なお、症状により1回3gまで増量できる。
(補足:カリウムとして、1日2.61 mEq〜7.83 mEq 1日上限 8.7 mEq)
 

酢酸カリウム

(製剤例)酢酸カリウム液
100ml中 酢酸カリウム(C2H3KO2:98.15)約38gを含む。 [酢酸カリウム38g :0.387Eq (K:15.1g)]
効能又は効果/用法及び用量
1. 下記疾患におけるカリウム補給
2. 重症嘔吐、下痢、カリウム摂取不足及び手術後
酢酸カリウムとして、通常成人1日5.7gを希釈溶液とし、3回に分割経口投与する。なお、年齢、症状により適宜増減する。
(補足:カリウムとして、1日58.05 mEq
 

グルコン酸カリウム

(製剤例)グルコンサンK錠5mEq
1錠中 グルコン酸カリウム含量 1,170mg(カリウム含量 5mEq相当量/1錠中)
(製剤例)グルコンサンK錠2.5mEq
1錠中 グルコン酸カリウム含量 585mg(カリウム含量 2.5mEq相当量/1錠中)
(製剤例)グルコンサンK細粒4mEq/g
1 g 中 グルコン酸カリウム含量 937mg(カリウム含量 4mEq相当量/1g中)
4. 効能又は効果
• 低カリウム状態時のカリウム補給
6. 用法及び用量
1回カリウム10mEq相当量 1日3~4回経口投与。
症状により適宜増減する。
(補足:カリウムとして、1日30〜40 mEq
経口カリウム製剤について
 
経口カリウム製剤には、「塩化カリウム」か「有機酸カリウム」(L-アスパラギン酸カリウム、酢酸カリウム、グルコン酸カリウム)がある。
 
CQ. カリウム当量が大きく違うのはなぜか?
L-アスパラギン酸カリウムは,組織移行性及び生体内利用率の良い有機カ リウム塩であることが認められている (アスパラカリウム錠300mg・アスパラカリウム散50% IF)
塩化カリウムや乳酸カリウムよりも、L-アスパラギン酸カリウムの方が、細胞内移行率が高かったことが報告されている。

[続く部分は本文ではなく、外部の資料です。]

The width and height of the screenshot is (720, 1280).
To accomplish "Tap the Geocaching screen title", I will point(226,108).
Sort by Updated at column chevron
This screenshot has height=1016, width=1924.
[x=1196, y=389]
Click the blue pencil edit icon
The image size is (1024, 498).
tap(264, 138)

製剤ごとに、組織移行性や生体内利用率を考慮して用量が設定されている。
 
CQ. カリウム製剤を変更する場合の用量換算は?
換算式はないが、常用量対比で換算した用量を、切り替え時の目安の初回用量として用いて、適切な期間内(概ね1~2週間後)に血清カリウム濃度を測定することが推奨されている。